Ce système relativement basique dans sa conception aurait pour principal avantage son coût (100 à 300K€), condition absolue pour envisager sa massification. Il serait par ailleurs très évolutif, permettant de s’adapter à l’évolution des menaces, avec des fonctionnalités additionnelles potentielles, comme l’intégration d’une liaison de données entre les drones et le véhicule, et/ou entre les drones eux mêmes, et l’intégration à la bulle Scorpion, qui permettrait de coordonner et mutualiser la défense antidrones entre plusieurs véhicules (ces améliorations entraînant évidemment une augmentation du coût du système « de base »…). Enfin, cerise sur le gâteau, ce système ne serait pas exclusivement défensif : il permettrait potentiellement à l’équipage du véhicule concerné d’assurer une fonction de reconnaissance élargie dans un rayon de quelques km, avec une capacité de destruction (cette fois en mode « manuel ») de cibles d’opportunité au sol.
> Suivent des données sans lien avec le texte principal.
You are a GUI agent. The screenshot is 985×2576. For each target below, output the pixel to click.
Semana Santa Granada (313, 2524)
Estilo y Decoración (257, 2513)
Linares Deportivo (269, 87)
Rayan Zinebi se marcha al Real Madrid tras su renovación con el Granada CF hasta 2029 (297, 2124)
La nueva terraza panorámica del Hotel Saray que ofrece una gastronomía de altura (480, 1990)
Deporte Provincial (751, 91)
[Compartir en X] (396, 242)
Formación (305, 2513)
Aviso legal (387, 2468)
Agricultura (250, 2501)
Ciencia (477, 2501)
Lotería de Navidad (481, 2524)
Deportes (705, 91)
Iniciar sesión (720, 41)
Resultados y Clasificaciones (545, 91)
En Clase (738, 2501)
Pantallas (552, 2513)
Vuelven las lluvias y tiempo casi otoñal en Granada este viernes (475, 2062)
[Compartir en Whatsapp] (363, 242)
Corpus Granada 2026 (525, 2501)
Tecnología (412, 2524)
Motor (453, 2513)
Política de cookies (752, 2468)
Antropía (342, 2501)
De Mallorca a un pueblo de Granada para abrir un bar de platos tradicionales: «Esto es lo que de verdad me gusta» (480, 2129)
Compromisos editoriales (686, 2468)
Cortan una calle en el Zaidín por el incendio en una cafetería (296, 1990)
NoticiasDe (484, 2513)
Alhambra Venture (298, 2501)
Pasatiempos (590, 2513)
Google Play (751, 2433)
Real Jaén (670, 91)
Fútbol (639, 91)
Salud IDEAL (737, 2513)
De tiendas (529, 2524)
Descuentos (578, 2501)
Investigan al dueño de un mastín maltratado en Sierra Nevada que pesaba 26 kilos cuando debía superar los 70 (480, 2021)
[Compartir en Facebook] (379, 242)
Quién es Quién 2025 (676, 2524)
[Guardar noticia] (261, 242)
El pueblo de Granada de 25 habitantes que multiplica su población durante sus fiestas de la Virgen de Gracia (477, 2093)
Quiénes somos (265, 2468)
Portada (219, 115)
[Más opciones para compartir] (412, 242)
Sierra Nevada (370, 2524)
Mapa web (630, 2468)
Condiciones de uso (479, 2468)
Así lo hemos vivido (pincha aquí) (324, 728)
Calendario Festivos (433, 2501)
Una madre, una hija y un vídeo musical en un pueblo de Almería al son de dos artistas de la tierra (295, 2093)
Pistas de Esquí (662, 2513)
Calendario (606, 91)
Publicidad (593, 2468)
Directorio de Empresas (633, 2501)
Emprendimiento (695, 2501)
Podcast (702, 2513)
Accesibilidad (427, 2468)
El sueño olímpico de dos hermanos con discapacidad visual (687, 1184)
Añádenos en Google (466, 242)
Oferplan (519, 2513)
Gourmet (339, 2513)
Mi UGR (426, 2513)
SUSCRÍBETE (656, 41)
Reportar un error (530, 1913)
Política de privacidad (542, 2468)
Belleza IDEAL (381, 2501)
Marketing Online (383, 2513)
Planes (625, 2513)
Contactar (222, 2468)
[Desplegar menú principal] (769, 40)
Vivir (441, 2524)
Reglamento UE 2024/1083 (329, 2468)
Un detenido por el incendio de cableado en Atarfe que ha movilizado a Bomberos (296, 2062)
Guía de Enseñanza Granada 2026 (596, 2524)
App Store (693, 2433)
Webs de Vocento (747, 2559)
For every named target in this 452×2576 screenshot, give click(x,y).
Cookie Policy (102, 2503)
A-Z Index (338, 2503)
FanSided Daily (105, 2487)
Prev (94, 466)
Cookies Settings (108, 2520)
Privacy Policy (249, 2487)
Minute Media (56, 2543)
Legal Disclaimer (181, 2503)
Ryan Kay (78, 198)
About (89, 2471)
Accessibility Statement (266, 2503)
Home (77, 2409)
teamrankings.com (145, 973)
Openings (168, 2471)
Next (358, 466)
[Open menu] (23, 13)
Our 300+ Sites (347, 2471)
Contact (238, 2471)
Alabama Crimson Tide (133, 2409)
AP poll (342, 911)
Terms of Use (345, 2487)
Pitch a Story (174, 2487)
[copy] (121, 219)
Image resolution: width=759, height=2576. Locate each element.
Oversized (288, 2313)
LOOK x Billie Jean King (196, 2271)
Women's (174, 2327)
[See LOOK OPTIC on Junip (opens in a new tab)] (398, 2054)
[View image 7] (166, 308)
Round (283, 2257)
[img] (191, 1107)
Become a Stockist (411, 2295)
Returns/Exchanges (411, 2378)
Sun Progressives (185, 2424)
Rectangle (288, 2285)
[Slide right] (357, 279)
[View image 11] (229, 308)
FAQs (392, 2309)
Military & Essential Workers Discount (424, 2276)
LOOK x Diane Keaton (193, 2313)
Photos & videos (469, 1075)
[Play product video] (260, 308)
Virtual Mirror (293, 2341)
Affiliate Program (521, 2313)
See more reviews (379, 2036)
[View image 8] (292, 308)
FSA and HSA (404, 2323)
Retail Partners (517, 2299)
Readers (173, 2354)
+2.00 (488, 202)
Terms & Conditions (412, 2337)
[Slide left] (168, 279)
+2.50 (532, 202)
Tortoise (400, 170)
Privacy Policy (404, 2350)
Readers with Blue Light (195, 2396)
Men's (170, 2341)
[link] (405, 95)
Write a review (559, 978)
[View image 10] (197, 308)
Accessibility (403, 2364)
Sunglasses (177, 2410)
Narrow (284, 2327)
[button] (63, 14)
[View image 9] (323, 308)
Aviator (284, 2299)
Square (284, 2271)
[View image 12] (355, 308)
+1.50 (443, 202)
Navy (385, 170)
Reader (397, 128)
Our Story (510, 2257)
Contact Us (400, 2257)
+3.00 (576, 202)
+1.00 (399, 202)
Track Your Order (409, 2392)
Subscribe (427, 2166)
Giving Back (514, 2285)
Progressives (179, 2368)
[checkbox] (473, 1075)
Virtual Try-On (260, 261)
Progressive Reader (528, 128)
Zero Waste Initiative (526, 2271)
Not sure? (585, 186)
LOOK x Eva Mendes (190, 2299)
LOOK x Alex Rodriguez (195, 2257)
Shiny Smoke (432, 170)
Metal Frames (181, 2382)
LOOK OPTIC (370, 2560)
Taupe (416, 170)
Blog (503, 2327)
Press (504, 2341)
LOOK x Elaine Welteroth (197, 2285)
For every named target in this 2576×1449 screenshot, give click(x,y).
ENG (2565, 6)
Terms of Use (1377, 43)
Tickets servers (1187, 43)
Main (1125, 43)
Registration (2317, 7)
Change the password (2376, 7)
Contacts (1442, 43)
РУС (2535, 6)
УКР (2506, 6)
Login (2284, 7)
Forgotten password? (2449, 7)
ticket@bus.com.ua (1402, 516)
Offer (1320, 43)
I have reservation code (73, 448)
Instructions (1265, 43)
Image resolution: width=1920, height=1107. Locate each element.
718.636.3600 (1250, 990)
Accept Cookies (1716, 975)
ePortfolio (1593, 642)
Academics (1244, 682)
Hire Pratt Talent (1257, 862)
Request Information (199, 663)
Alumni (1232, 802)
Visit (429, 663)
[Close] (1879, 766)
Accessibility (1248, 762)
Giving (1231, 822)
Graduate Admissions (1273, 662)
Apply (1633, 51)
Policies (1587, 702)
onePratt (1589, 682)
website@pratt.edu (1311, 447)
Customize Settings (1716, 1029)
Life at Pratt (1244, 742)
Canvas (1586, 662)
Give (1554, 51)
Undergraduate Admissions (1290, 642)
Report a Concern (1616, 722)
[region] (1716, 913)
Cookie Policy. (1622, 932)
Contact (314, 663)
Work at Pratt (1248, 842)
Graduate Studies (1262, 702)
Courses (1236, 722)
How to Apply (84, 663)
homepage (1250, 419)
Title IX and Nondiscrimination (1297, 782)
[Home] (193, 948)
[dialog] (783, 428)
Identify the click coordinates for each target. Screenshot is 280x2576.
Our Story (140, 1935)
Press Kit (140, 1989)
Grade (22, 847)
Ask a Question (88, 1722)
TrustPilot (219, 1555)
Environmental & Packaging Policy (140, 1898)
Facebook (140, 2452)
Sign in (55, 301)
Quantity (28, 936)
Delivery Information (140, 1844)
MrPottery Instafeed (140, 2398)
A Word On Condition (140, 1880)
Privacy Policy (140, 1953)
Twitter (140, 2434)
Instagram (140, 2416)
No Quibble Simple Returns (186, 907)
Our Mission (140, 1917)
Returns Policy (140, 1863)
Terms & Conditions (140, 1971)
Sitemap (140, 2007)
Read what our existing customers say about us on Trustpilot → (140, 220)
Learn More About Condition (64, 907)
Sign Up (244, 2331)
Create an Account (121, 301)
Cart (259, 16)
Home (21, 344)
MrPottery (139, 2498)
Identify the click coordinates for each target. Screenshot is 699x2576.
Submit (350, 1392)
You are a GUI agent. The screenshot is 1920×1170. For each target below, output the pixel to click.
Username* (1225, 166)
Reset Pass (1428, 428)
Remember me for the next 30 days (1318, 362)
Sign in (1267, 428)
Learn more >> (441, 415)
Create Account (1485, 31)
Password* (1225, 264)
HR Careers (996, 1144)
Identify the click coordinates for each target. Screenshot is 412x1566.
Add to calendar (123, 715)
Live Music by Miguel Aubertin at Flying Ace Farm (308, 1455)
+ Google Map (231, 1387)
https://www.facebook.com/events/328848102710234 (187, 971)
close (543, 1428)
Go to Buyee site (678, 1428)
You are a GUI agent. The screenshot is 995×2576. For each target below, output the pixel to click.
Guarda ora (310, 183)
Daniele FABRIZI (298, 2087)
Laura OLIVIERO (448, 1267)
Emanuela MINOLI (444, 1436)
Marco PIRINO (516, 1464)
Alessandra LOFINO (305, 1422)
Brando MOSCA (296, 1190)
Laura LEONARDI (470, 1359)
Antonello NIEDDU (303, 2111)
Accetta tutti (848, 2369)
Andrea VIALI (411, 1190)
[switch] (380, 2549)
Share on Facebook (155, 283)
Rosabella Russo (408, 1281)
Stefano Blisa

Cette solution me paraît à l’heure actuelle la seule façon de répondre efficacement et à moindre coût à la menace désormais omniprésente des drones FPV et MTO. Il s’agit d’apporter à tous nos véhicules une couche de défense de base, contre des attaques menées par des moyens eux-mêmes basiques. Cette solution n’est évidemment pas incompatible, et même plutôt complémentaire, avec le développement d’une famille de véhicules AA dédiés à cet usage, qui constitueraient pour leur part une couche de défense élargie.
On ressort des AMX30 ou des AMX13 pour y coller de nouveau des bitubes ?
Je n’ai pas de mal à dire de la TURRA 30 et de ses nouvelles versions en elles même (surtout quand je vois la tourelle du Jaguar). Le concept Condor est apparement un système lourd pour rentrer dans les normes/concepts OTAN. Cela va faire dans les 40 tonnes à cause des blindages suplémentaires à rajouter sur le Leopard 1. Comparé aux coûts, capacités d’autres systèmes normes OTAN, cette solution a l’air intéressante si on adhère à ces normes.
FFG essaie sans doute de se placer sur l’appel d’offre de Berlin qui envisage l’acquisition de 500 à 600 systèmes Skyranger 30 d’ici la fin de l’année en 2 lots. Un premier lot sera livré d’ici 2029 et le deuxième d’ici 2035.